In 2021, the parties were at their final hearing in their divorce case, but they disagreed as to the value of the marital home. The court at that time urged the parties to discuss the matter during a court recess, after which the parties stipulated that the value of the home was $600,000. The trial did not conclude, and the parties agreed to attend mediation to try to resolve the case. The parties were unable to agree at mediation, so trial needed to be reset. Due to transfers of the case between judges, there was a delay in resetting the final hearing, and trial did not occur until more than 2 years after the original trial date. The former wife moved to set aside the stipulation on the value of the home, arguing it was now stale and the home had appraised for over $200,000 more since that time. The trial court declined to set aside the stipulation and urged the former wife to waive her appeal of that issue. Ultimately, the trial court entered a final judgment which awarded the former wife alimony, and using the 2-year-old stipulated value of the home, decided equitable distribution. The former wife appealed.

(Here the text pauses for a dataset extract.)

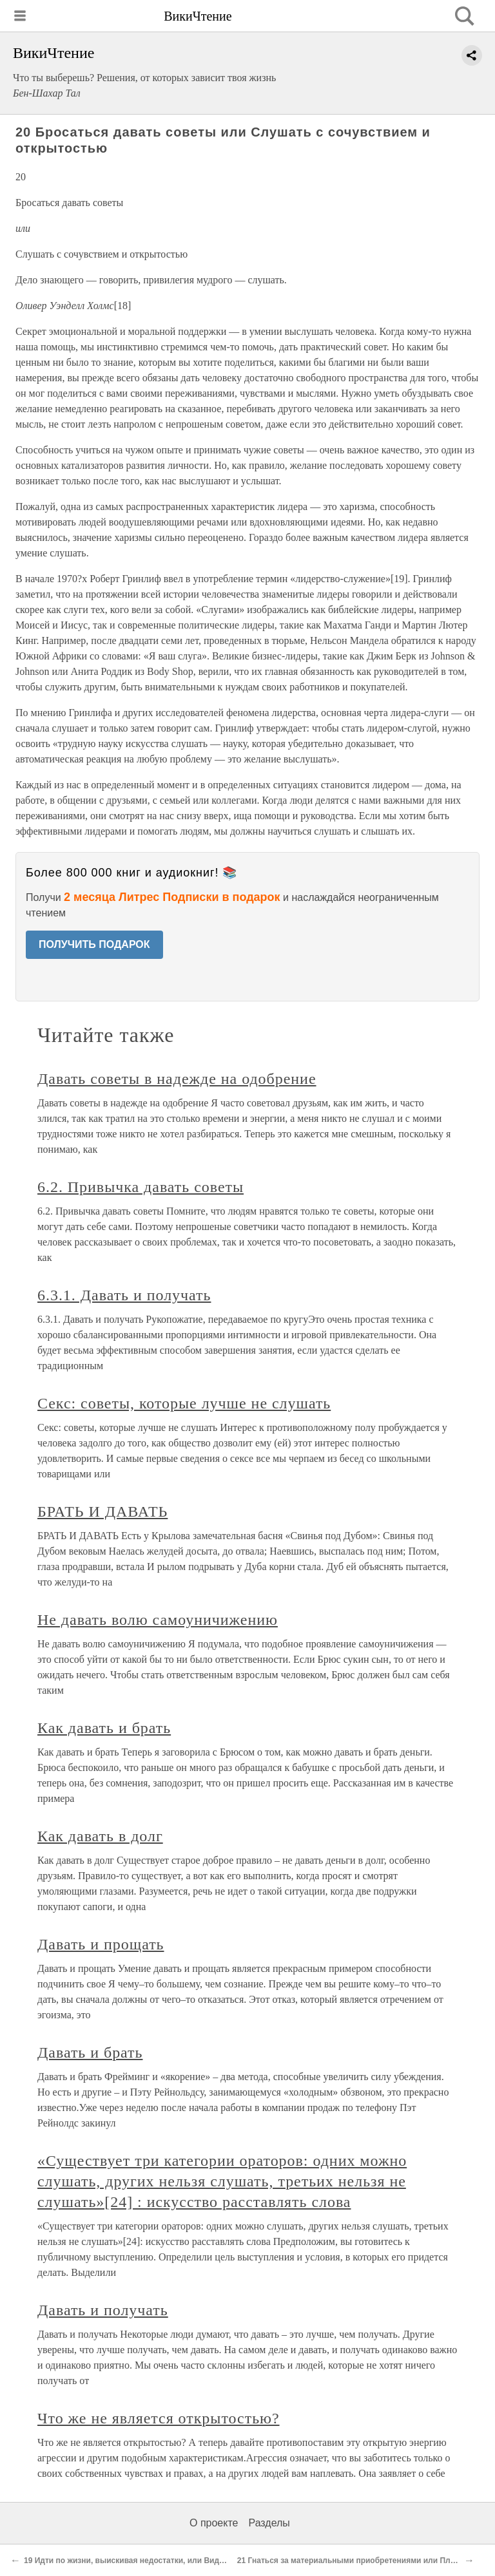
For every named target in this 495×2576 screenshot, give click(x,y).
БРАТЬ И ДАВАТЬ (102, 1511)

The appellate court first noted it was improper for the court to pressure the former wife into waiving her appeal of the stipulation issue in order for trial to proceed. It held “We reject the husband’s contention that [the court] acted properly regarding the wife’s rights to appeal the judge’s denial of the motion to set aside the stipulation. In the criminal arena, where judges are required to inform defendants of their legal rights, judges routinely advise defendants of their right to appeal. See Fla. R. Crim. P. 3.172(c)(4). A trial judge has no business conditioning a trial, or appearing to do so, upon a litigant’s waiver of the right to appeal a pretrial ruling. [. . .] We are aware of no rule, statute, or legal principle that empowers a judge to engage in conduct that has the effect of curtailing a litigant’s appellate rights.”

The court held “The trial judge’s insistence on applying the 2021 stipulation to the 2023 trial was an abuse of discretion. The main impetus for the stipulation was to avoid a postponement so the case could proceed to trial and be resolved. An implied condition in an agreement is a condition that is not explicitly stated but is inferred from the conduct of the parties or the circumstances surrounding the agreement. The implied condition here was that the trial would conclude, and a final judgment would issue, within a reasonable time. A ‘presumptively reasonable’ time period for the completion of a contested domestic relations case is ‘180 days (filing to final disposition).’ Fla. R. Gen. Prac. & Jud. Admin. 2.250(a)(1)(C)ii. Starting a trial anew over two years after the trial had begun and over four years after the case had been filed is so clearly unreasonable that it could not have been contemplated by the parties back in 2021.”

The court also reversed the trial court’s denial of the former wife’s request for attorney’s fees and costs noting “The husband’s net income is over three times greater than the wife’s net income, and the husband possesses more liquid assets. After an equalizing payment based on the marital home’s $600,000 valuation, the wife was left with assets worth $203,921 and debts and attorney’s fees obligations of over $200,000.” Last, regarding alimony, the court reversed, holding “We note that the circuit court erred in relying on the husband’s expert to compute the amount of alimony. In calculating the wife’s need, the expert gave inadequate consideration to the standard of living enjoyed by the wife during the marriage and too much weight to her lifestyle in Iowa post-separation. Also, the expert’s calculation of the wife’s income was in error, as he used 40 hours of work for 52 weeks,4 when the wife testified that her employer did not provide more than 33 hours. We reverse for the trial court to reconsider the wife’s income and to fully consider the wife’s lifestyle during the marriage along with the other factors under section 61.08(2), Florida Statues (2019), in determining alimony.”